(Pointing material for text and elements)

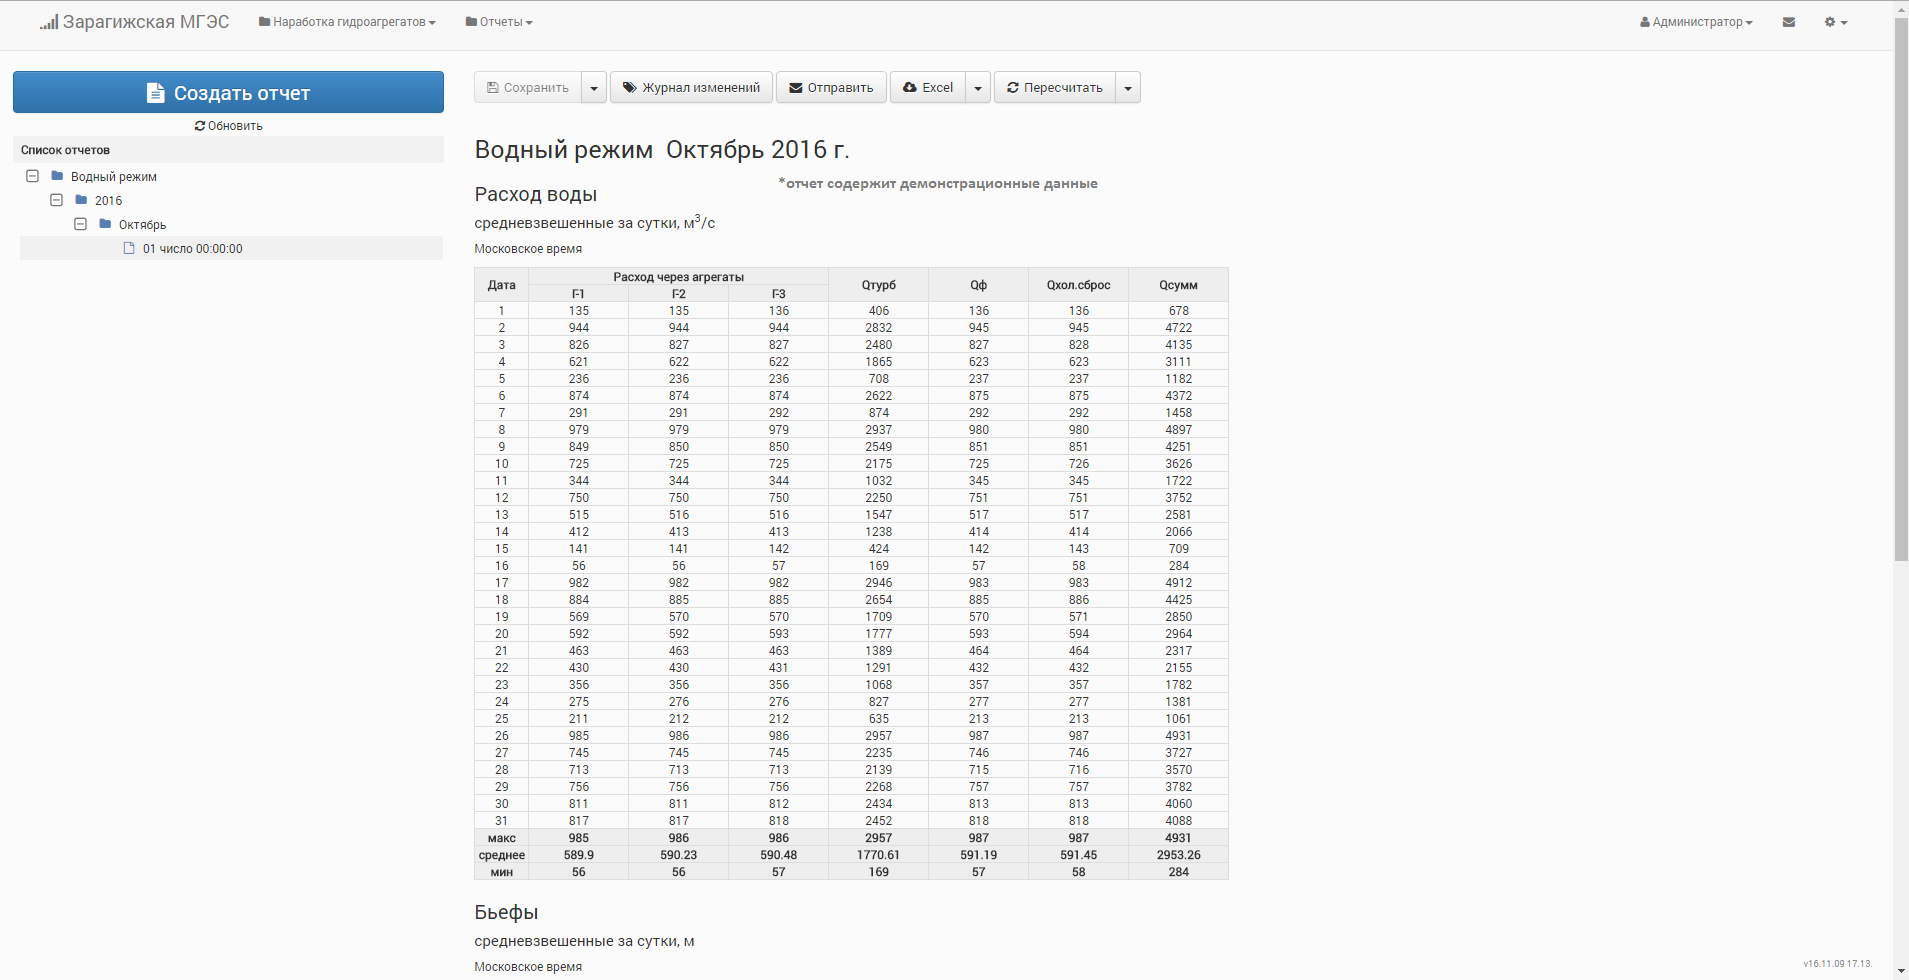Collapse the 2016 tree node
This screenshot has width=1909, height=980.
56,200
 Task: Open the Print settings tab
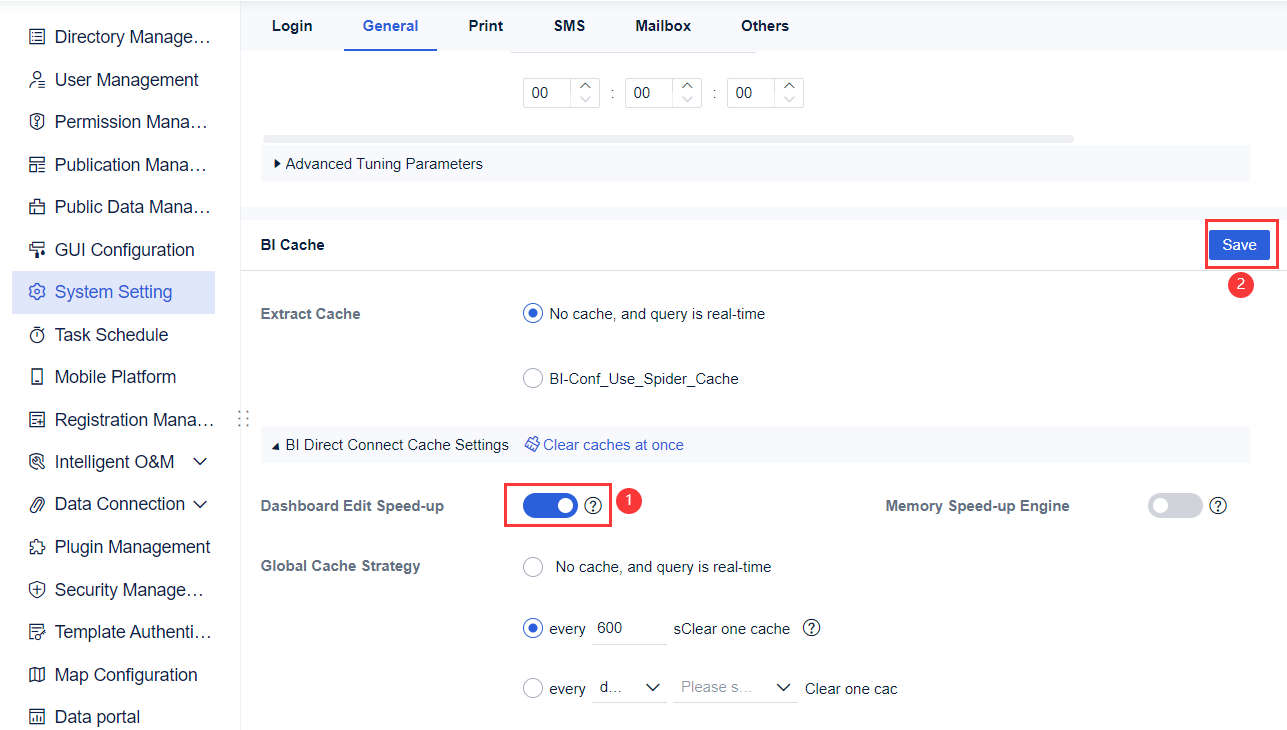point(485,26)
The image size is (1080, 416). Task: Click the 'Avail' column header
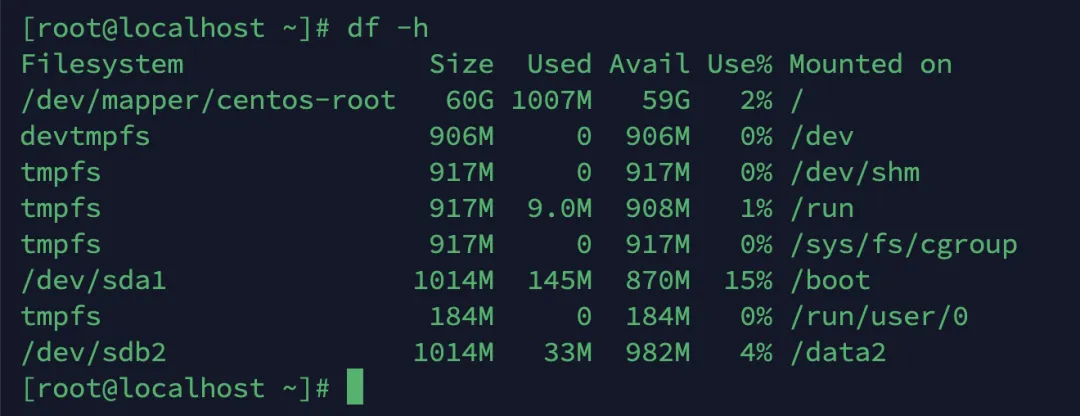coord(650,64)
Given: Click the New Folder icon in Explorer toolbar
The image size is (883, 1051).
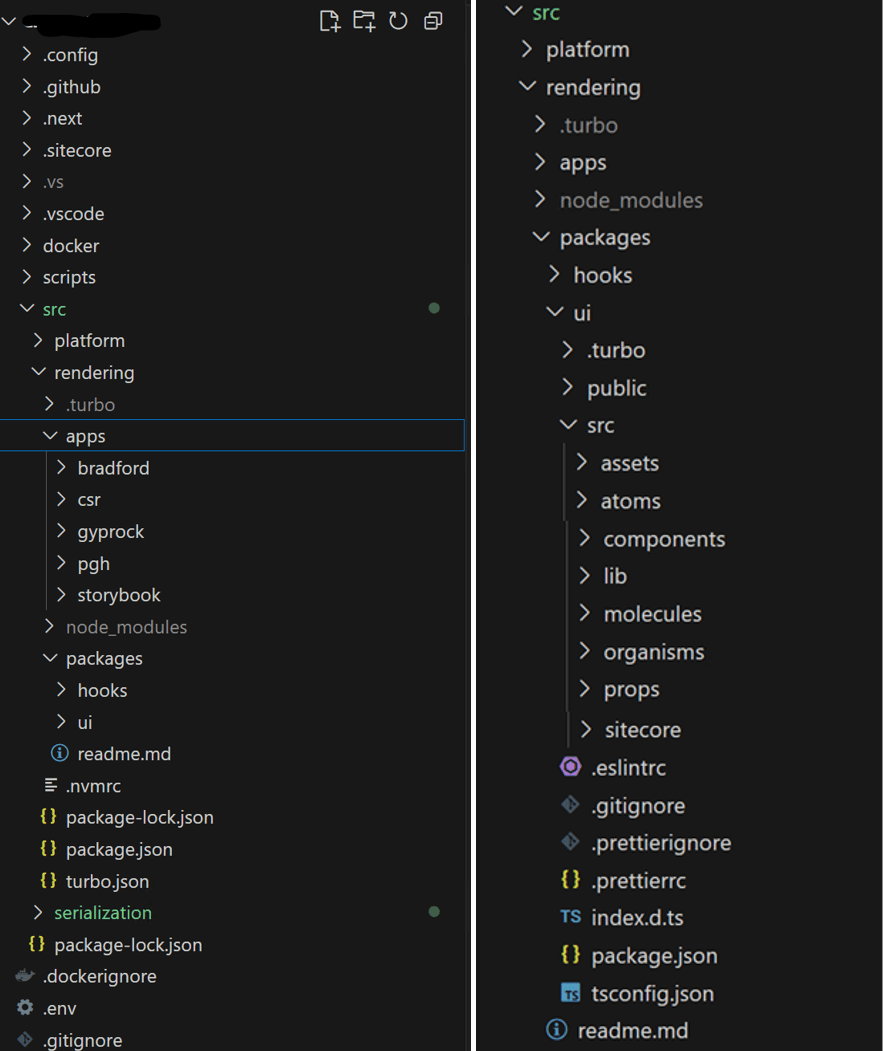Looking at the screenshot, I should coord(364,20).
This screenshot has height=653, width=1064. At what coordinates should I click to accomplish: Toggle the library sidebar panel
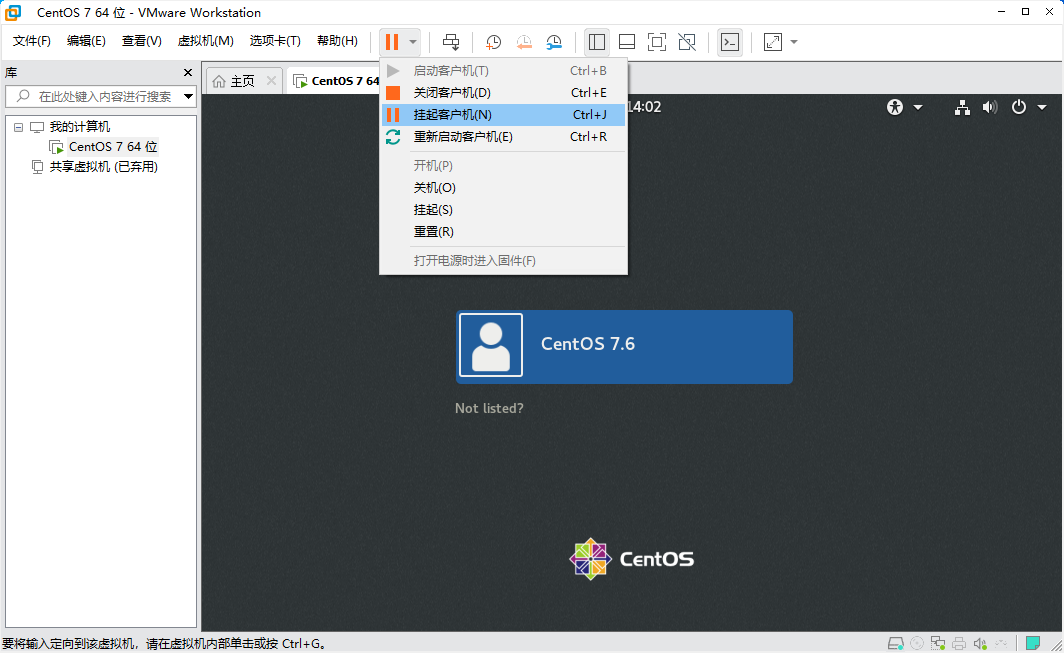[596, 42]
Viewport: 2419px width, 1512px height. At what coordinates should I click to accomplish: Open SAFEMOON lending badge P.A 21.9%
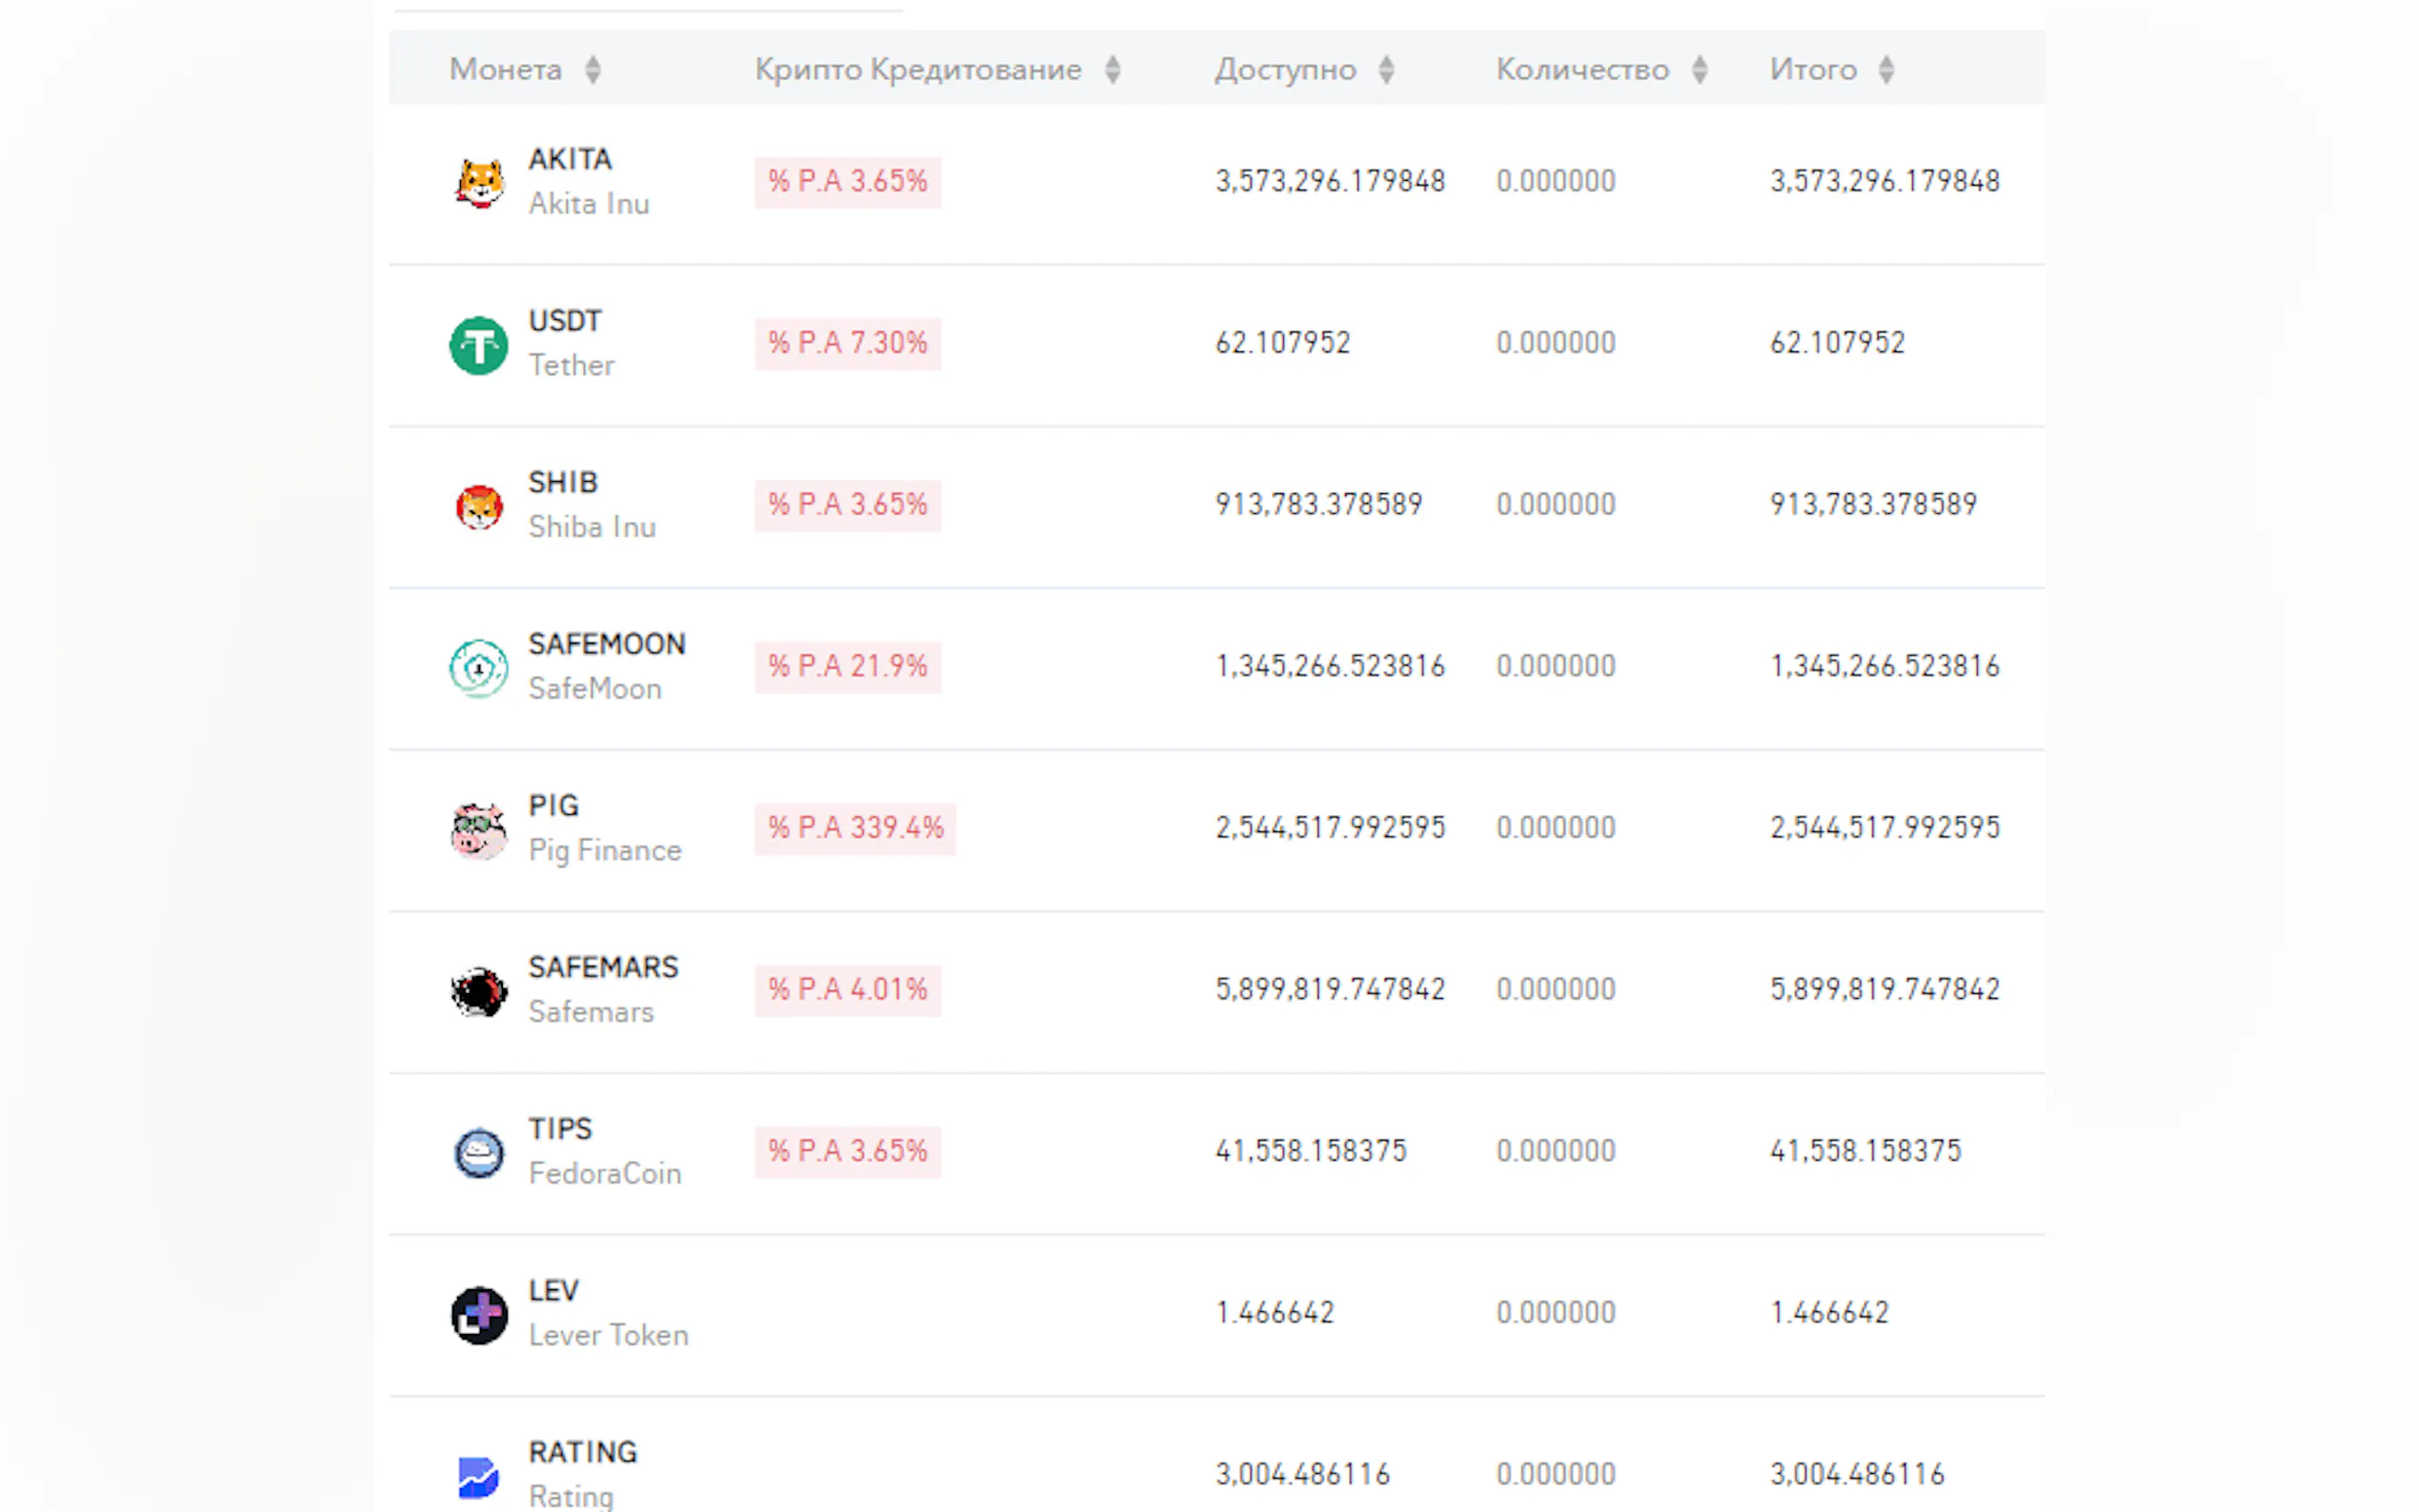(847, 666)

> **TASK BRIEF**: Rewrite all of the material above with "Task" replaced by "Instruction" and everything else unchanged. Omit the pictures.

> **TASK OUTPUT**:
Collapse the 2016 tree node
This screenshot has width=1909, height=980.
56,200
 Instruction: Open the Print settings tab
point(485,26)
The image size is (1080, 416). Instruction: Click the 'Avail' column header
coord(650,64)
Given: Click the New Folder icon in Explorer toolbar
The image size is (883, 1051).
Looking at the screenshot, I should coord(364,20).
This screenshot has height=653, width=1064. At what coordinates should I click to accomplish: Toggle the library sidebar panel
[596, 42]
Viewport: 2419px width, 1512px height. At what coordinates should I click to accomplish: Open SAFEMOON lending badge P.A 21.9%
(847, 666)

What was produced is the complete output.